Devido aos fatos descritos acima, a 1ª Turma do Tribunal Regional do Trabalho da 4ª Região (RS) condenou a empregada a pagar R$ 3,4 mil de indenização por danos morais à empregadora, além de multa de 1% sobre o valor da causa (fixado em R$ 4 mil) por acionar o Poder Judiciário pleiteando um direito que sabia ser indevido (litigância de má-fé). A decisão reforma sentença da 14ª Vara do Trabalho de Porto Alegre, que, por motivos técnicos relacionados a procedimentos processuais, havia extinguido a ação sem resolução de mérito. As partes ainda podem recorrer ao Tribunal Superior do Trabalho (TST).

-.-.-

__INSTRUÇÕES__:
1 – Responda, com base no trecho sobre a condenação da empregada pelo TRT da 4ª Região:
(a) Qual foi o valor da indenização por danos morais que a empregada foi condenada a pagar?
(b) Qual vara do trabalho havia proferido a sentença reformada?
(c) A que tribunal as partes ainda podem recorrer?
2 – Dê sequência ao trecho sobre a condenação da empregada pelo TRT da 4ª Região, começando logo após a última frase.
As linhas seguintes formam um material independente do trecho.

-.-.-

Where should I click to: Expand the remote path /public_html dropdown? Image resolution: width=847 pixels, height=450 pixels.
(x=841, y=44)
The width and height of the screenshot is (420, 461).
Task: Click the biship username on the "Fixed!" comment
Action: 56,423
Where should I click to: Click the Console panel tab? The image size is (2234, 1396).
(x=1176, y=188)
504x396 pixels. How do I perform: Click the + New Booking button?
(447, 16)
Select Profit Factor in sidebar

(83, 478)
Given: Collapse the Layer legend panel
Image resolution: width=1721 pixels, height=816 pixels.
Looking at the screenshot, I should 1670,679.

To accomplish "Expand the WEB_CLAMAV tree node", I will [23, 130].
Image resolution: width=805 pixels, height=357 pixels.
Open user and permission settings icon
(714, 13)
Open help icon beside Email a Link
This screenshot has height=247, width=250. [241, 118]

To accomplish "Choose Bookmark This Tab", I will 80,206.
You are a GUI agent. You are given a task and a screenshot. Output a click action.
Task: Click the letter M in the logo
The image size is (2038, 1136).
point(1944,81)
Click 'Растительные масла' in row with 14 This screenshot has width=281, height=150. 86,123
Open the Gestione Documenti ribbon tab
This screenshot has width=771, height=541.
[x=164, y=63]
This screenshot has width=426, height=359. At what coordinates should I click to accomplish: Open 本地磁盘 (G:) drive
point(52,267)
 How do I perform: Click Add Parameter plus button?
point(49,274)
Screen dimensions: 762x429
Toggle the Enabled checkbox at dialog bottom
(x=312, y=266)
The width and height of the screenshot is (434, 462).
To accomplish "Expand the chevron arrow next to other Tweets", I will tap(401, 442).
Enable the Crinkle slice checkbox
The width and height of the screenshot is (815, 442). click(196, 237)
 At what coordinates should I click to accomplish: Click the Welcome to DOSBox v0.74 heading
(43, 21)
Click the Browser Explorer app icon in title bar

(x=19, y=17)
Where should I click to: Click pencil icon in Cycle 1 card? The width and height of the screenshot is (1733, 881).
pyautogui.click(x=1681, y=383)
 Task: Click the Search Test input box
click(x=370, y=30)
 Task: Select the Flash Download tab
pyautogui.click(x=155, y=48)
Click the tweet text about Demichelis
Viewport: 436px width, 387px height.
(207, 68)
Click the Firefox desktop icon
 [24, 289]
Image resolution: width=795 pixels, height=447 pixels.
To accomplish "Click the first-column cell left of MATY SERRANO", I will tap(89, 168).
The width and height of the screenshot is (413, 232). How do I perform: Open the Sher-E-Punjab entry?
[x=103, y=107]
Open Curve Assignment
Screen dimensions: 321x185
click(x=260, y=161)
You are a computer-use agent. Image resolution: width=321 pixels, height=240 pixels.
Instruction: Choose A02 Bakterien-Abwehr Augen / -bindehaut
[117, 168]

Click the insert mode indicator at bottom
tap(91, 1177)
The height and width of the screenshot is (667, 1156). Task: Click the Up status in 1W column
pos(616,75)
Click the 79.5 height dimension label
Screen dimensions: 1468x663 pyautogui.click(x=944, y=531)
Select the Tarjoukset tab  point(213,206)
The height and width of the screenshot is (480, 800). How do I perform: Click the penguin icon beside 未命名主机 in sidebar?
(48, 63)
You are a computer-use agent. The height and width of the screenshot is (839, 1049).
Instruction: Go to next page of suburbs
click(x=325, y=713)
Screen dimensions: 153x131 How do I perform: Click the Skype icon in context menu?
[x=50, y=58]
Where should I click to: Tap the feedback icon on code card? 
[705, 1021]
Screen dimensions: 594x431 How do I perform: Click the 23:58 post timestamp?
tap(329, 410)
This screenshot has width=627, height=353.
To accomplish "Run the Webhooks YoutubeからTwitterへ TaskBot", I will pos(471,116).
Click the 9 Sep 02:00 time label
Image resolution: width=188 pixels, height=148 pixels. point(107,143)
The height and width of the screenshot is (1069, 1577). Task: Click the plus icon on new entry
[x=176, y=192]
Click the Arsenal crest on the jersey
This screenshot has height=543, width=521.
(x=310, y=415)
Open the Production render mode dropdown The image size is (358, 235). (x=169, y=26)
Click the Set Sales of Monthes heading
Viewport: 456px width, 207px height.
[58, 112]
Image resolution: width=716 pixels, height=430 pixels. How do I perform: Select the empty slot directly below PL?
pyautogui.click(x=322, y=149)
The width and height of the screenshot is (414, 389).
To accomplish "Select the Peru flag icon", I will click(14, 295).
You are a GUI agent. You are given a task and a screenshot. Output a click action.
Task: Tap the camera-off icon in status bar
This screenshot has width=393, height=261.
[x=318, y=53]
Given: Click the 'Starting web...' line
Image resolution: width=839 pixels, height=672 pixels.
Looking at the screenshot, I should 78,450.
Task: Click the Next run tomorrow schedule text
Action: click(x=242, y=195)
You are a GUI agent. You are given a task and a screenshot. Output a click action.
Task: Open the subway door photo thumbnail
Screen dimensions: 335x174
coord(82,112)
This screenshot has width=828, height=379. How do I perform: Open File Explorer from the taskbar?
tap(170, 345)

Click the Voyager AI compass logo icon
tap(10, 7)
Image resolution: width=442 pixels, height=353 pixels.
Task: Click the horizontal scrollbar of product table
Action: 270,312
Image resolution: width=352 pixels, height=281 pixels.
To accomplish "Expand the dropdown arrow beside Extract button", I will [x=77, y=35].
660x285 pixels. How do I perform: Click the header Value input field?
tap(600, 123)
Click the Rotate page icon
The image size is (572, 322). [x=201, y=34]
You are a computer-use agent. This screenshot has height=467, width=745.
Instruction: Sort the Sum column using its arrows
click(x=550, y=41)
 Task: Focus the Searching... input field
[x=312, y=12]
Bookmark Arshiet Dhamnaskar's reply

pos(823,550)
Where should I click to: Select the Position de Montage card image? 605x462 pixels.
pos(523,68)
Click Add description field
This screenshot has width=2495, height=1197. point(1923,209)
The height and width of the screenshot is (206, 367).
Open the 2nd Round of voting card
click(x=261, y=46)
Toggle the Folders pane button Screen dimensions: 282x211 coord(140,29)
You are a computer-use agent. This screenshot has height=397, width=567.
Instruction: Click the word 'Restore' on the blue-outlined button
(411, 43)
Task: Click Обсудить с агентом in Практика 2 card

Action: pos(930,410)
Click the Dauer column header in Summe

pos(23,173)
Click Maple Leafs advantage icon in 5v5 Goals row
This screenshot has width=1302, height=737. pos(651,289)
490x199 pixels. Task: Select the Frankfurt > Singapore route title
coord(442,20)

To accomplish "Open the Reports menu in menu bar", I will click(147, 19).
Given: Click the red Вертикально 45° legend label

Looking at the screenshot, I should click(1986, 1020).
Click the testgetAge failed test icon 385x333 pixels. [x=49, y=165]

-.-.-

__RESULTADOS POR TAREFA__:
1 –
(a) R$ 3,4 mil.
(b) A 14ª Vara do Trabalho de Porto Alegre.
(c) Ao Tribunal Superior do Trabalho (TST).

2 –
O caso - De acordo com informações dos autos, o contrato de trabalho vigorou de fevereiro a novembro de 2014. Neste período, em diversas ocasiões, a empregada doméstica mandou mensagens de texto via celular à empregadora para explicar que estava com problemas de saúde (dores nas costas, problemas digestivos, entre outros). Nas mensagens, ela avisava que faltaria ao serviço e/ou pedia adiantamentos de salário para pagar remédios e hospitais.
Em setembro de 2014, avisou que o filho, empregado de uma montadora de automóveis, teria sofrido acidente de trabalho e apresentava traumatismo craniano. Nos dias subsequentes, escreveu diversas vezes para a empregadora, solicitando adiantamentos e falando do estado grave do filho, até pedir demissão em novembro, sob a alegação de que o acidentado teria que ser transferido para Santa Maria e ela teria que acompanhá-lo.
O pedido de demissão foi realizado por carta assinada, mas posteriormente a empregada ajuizou ação trabalhista pleiteando pagamento de verbas rescisórias e de aviso prévio.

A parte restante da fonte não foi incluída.